Actually, synchronization is less important than it used to be, because more stuff is buffered. All three US television networks used to be locked together in frame sync to a master clock in New York, so that video sources could be switched without all the TV receivers rolling for a few frames. Now everything goes through frame buffers, so that's not an issue.

Similarly, US telephony used to be locked to a master clock in New Jersey, so that all the T1 lines ran in sync and bit for bit transfer worked. That's not as important as it used to be, with so many different transmission media, some synchronous and some packetized.

Re:About the author

[Jacer]

One would assume with the nick GeekGirlSarah, that your name is Sarah....

Re:NTP gurus wanted... ?

[macdaddy]

Oh, I see. So what you're saying is that you'd forego actually knowing how to properly design a NTP system in lieu of simply bombarding stratum 2 and 3 servers with queries directly from your individual desktops. I see. That makes sense.
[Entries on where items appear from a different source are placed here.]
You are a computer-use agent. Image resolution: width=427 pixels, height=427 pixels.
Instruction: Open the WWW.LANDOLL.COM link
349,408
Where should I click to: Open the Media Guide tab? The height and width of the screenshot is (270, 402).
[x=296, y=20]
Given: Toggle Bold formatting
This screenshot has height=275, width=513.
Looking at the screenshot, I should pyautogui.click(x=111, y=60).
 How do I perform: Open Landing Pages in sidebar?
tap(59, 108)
Yes folks, there is a right and a wrong way to set up NTP. Having each of your individual clients poll stratum 2 or 3 (or Allah forbid a stratum 1 server) directly is like configuring each of your clients to poll the the Internet's DNS Root Servers [root-servers.org] directly. After all very few of the queries sent to the root servers are unnecessary [circleid.com] or frivolous [slashdot.org]. A proper NTP design is essential for any entreprise-class network. I include in this ISPs. ISPs should provide their customers with a locally-available NTP service. It's extremely easy to do. Then they should block outbound NTP queries from their dynamically-assigned customers (allowing the statics out, like you normally would for exceptions to ACLs like when you block SMTP out (you do block outbound SMTP, don't you?)). I've long-since believed that NTP will someday become a point of attack. It's not that I find a fault in the program or protocol but the very fact that it's a protocol used to enhance security and improve auditing and certainly isn't out of the minds of hackers. NTP would be fairly easy to DoS if proper ACLs aren't in place.

The point of all this is that NTP is very easy to set up correctly and is even easier to set up wrong. I wish everyone would spend the extra 0.001% of effort to do it right.